The core Python object types

In [1]:
# create a string object and store it to a variable x
x = "hello world"
In [2]:
# create a string object with a newline character in it and print it.
y = "hello\nworld"
In [4]:
# create a list made up of a mixture of integers and floats
mix = [1, 2, 3.0, 6.6, 2e3]
In [5]:
# create a dictionary 
mydict = {'a': 3, 'b': 4, 'c': 10}

Coding routines

In [7]:
# 1. Create a dictionary object with several key-value pairs
# 2. Iterate over the dict printing the key and value of each item
mydict = {'a': 3, 'b': 4, 'c': 10}
for key in mydict:
    print(key, mydict[key])
a 3
b 4
c 10
In [18]:
# 1. Create a list of 25 randomly sampled integers.
# 2. Use list-comprehension to create a new list where another
#    random integer is added to each item in the first list.
import random
intlist = [random.randint(0, 10) for i in range(25)]
sumlist = [intlist[i] + random.randint(0, 10) for i in range(25)]
In [21]:
# 1. Create a numpy array of 25 randomly sampled integers.
# 2. Create another array where a random integer is added to every 
#    item in the first array. 
import numpy as np
arr1 = np.random.randint(0, 10, 25)
arrsum = arr1 + np.random.randint(0, 10, 25)
In [22]:
# 1. Create a list with several string objects in it.
# 2. Iterate over the items in the list.
# 3. For each item, use a conditional statement that will select
#    some of the items but not others. 
# 4. print the items that return True to the conditional statement.

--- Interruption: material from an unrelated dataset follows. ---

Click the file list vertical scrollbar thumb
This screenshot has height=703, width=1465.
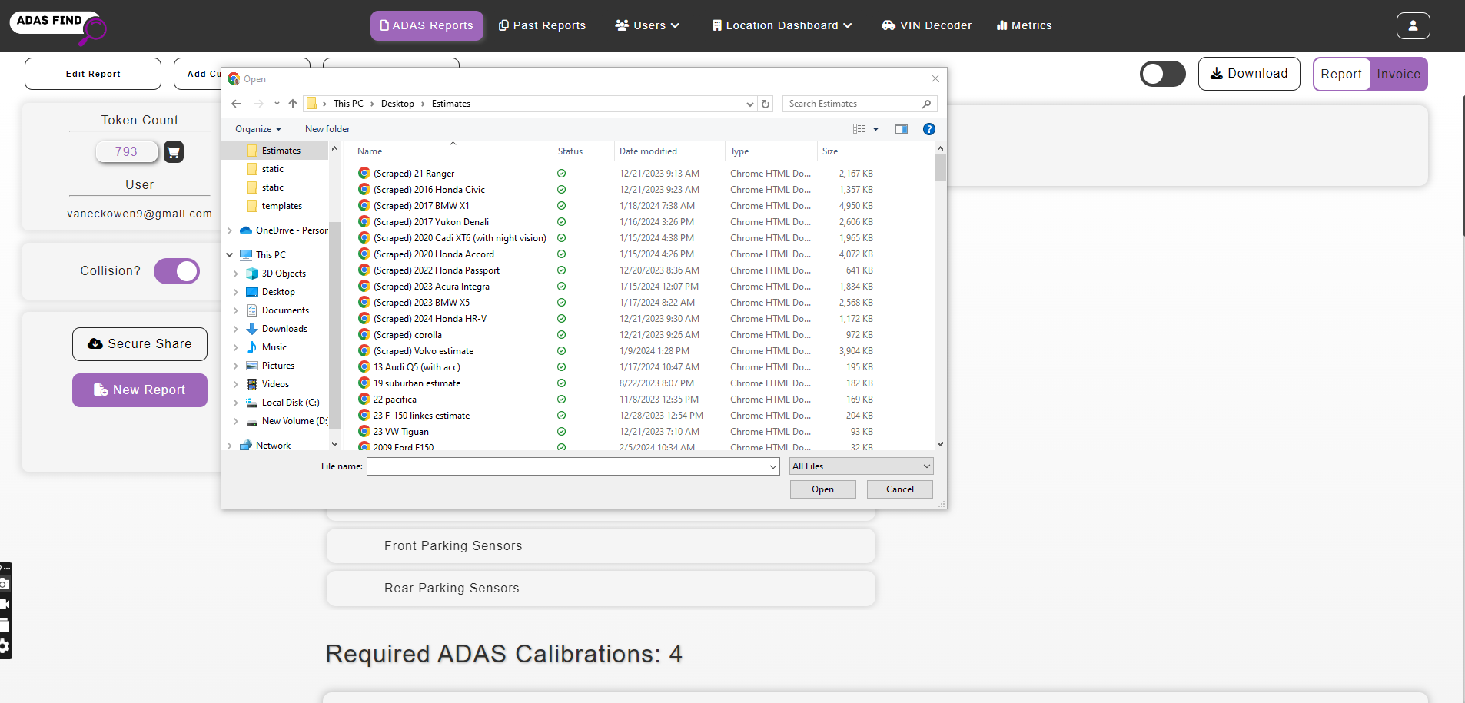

slist = ['a', 'b', 'c', 'd']
for item in slist:
    if item == 'b':
        print(item)
b
In [23]:
# use bash or Python code to download the file from the following URL
URL = "https://eaton-lab.org/data/40578.fastq.gz"
In [24]:
%%bash
URL="https://eaton-lab.org/data/40578.fastq.gz"
wget $URL -q

Writing, interpreting, and using functions

In [27]:
# add comments after '#' in the following function.
# feel free to take apart and test parts of the function 
# to learn what each part is doing.

def reverse_complement(dnastring):
    """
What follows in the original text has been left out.